Good video worth a watch... if you don't want to just answer the question based on what you think.
I'd love to see if someone can give a good argument to what he is saying. If you think ''well if your marrying someone it should be for life... you should trust them!''... ok... but why should ALL of the risk of losing money be on the MAN. All it does is empower women when they are married... its like having an insurance if things don't go great. I'm not going to discuss custody of children that's another matter. By the way courts can and have over turned prenups if it is really unfair on the woman... so there isn't a risk of her being screwed over and having to survive alone as a single parent with no support.
Do you think it is right/correct if a partner earns more than the other they should be allowed to get a marriage prenup?
Women... if you want to prove you love them... what is wrong with them keeping their own assets. Why should men have to almost give a huge deposit and if the marriage goes wrong give that over... if you want to know why men take a long time to propose... yeah that's a huge part of the reason.
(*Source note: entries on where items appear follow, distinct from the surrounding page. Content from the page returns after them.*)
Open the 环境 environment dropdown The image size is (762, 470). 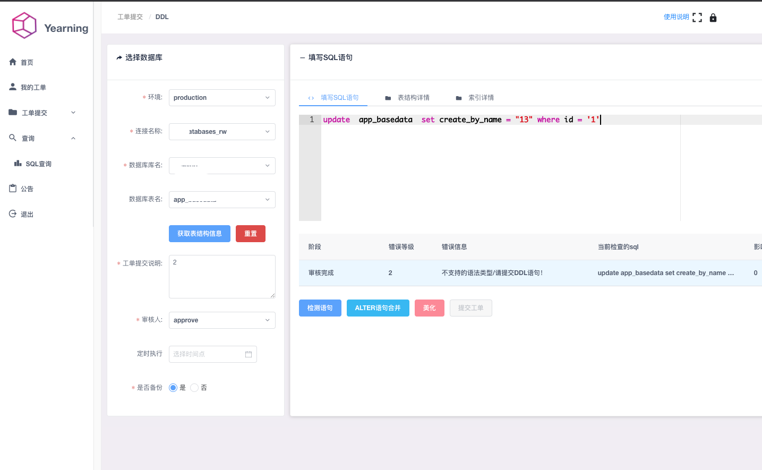point(222,97)
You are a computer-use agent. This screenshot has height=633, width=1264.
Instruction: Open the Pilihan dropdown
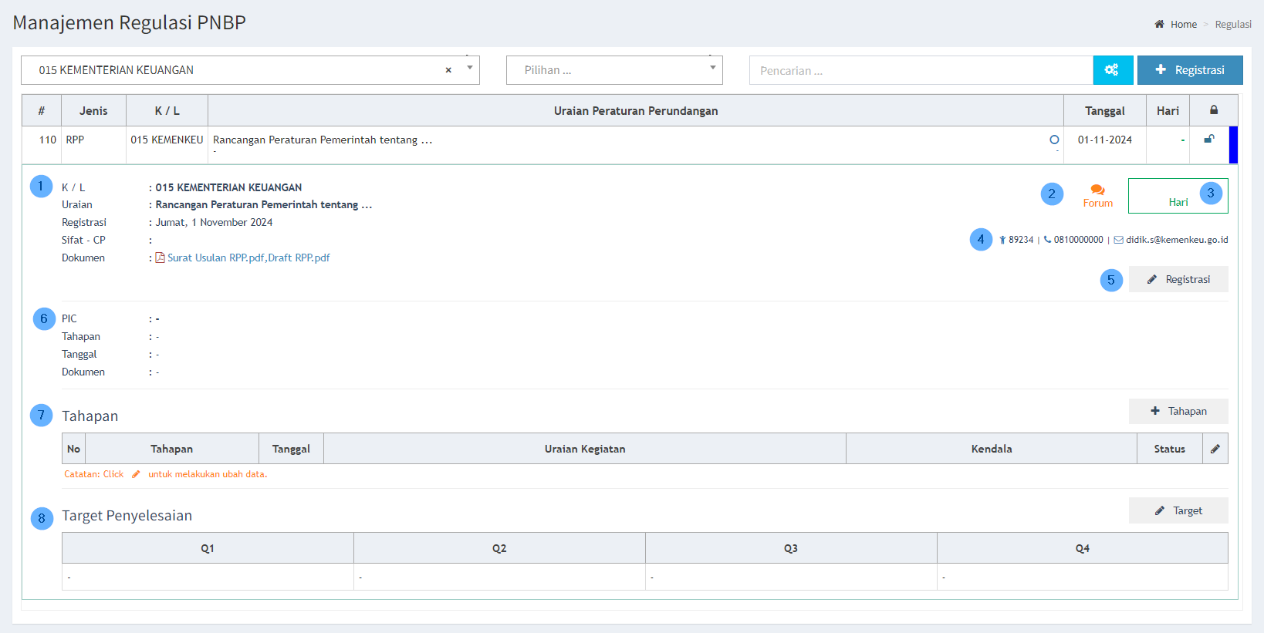tap(614, 70)
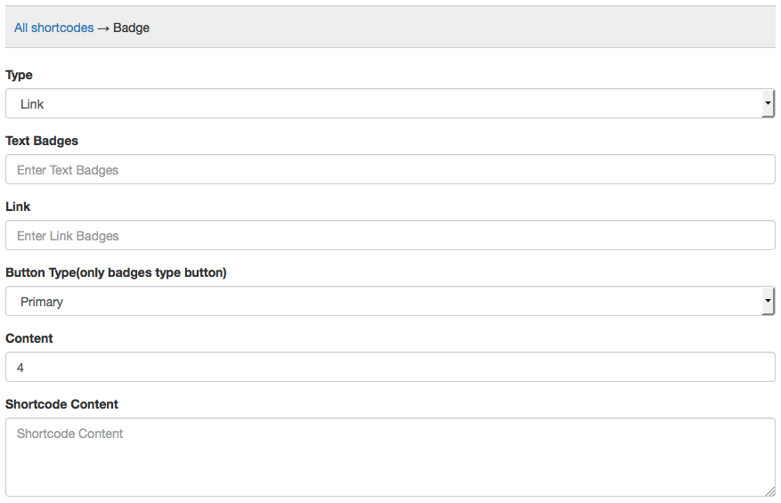
Task: Click the Button Type(only badges type button) label
Action: 116,272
- Yes (gender equality is a great thing)
- No (men should have to risk their $ to prove their love... meanwhile women risk nothing)
Most Helpful Girl
I think prenups can be a good thing (but not just for men as they are not always the ones who earn more). However, I also think that it is right that 'it is a lot more common for men to pay alimony than women, especially in cases when the woman stayed home with the children' as they are compensating for the sacrifice of unemployment and the fact it may then, after divorce, be difficult for that person to find a job compared to the 'bread winner' who already has one. I'm not saying that this only works one way, if the situation is a stay at home dad, then i would expect them to receive compensation for their future job difficulties also.
Most Helpful Guy
There's really no such thing as nonprenup marriage is for life.
There will be contractual laws in place if a divorce happens.
You can have the standard set or a custom set. But there's no 'none of the above'.
The standard set basically assumes if one person earns more than the other it was because of the noble sacrifice of the low income earner. If that's not the case the standard contract is absurd.